▎ 摘　　要

We study the electronic properties of twisted bilayer graphene in the tight-binding approximation. The interlayer hopping amplitude is modeled by a function which depends not only on the distance between two carbon atoms, but also on the positions of neighboring atoms as well. Using the Lanczos algorithm for the numerical evaluation of eigenvalues of large sparse matrices, we calculate the bilayer single-electron spectrum for commensurate twist angles in the range 1 degrees less than or similar to theta less than or similar to 30 degrees.
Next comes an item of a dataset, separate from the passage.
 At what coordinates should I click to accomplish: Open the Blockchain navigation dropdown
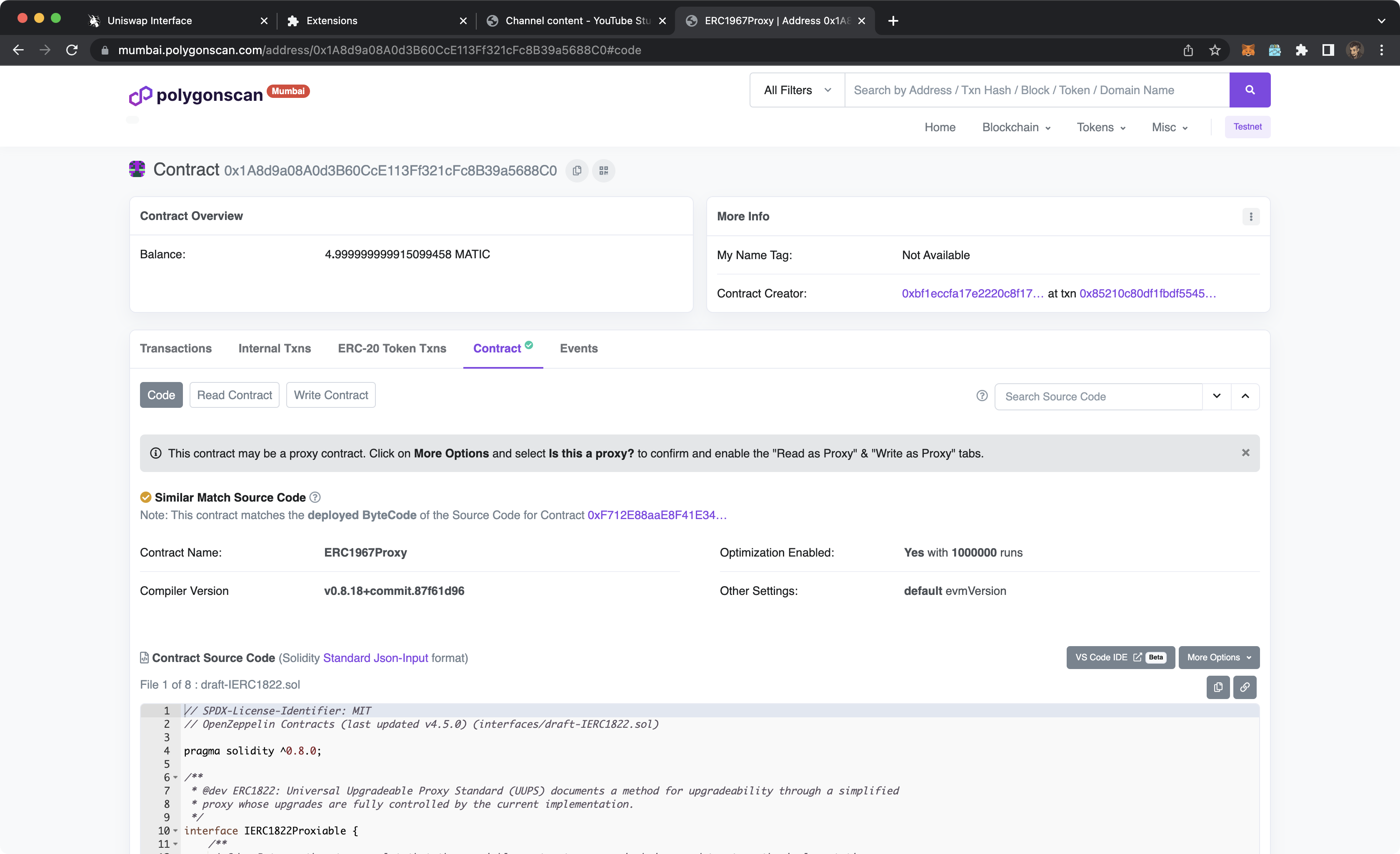point(1016,127)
We show that at certain angles theta greater than theta(c) approximate to 1.89 degrees the electronic spectrum acquires a finite gap, whose value could be as large as 80 meV. However, in an infinitely large and perfectly clean sample the gap as a function of theta behaves nonmonotonously, demonstrating exponentially large jumps for very small variations of theta. This sensitivity to the angle makes it impossible to predict the gap value for a given sample, since in experiment theta is always known with certain error. To establish the connection with experiments, we demonstrate that for a system of finite size (L) over bar the gap becomes a smooth function of the twist angle. If the sample is infinite, but disorder is present, we expect that the electron mean-free path plays the same role as (L) over bar. In the regime of small angles theta < theta(c), the system is a metal with a well-defined Fermi surface which is reduced to Fermi points for some values of theta. The density of states in the metallic phase varies smoothly with theta.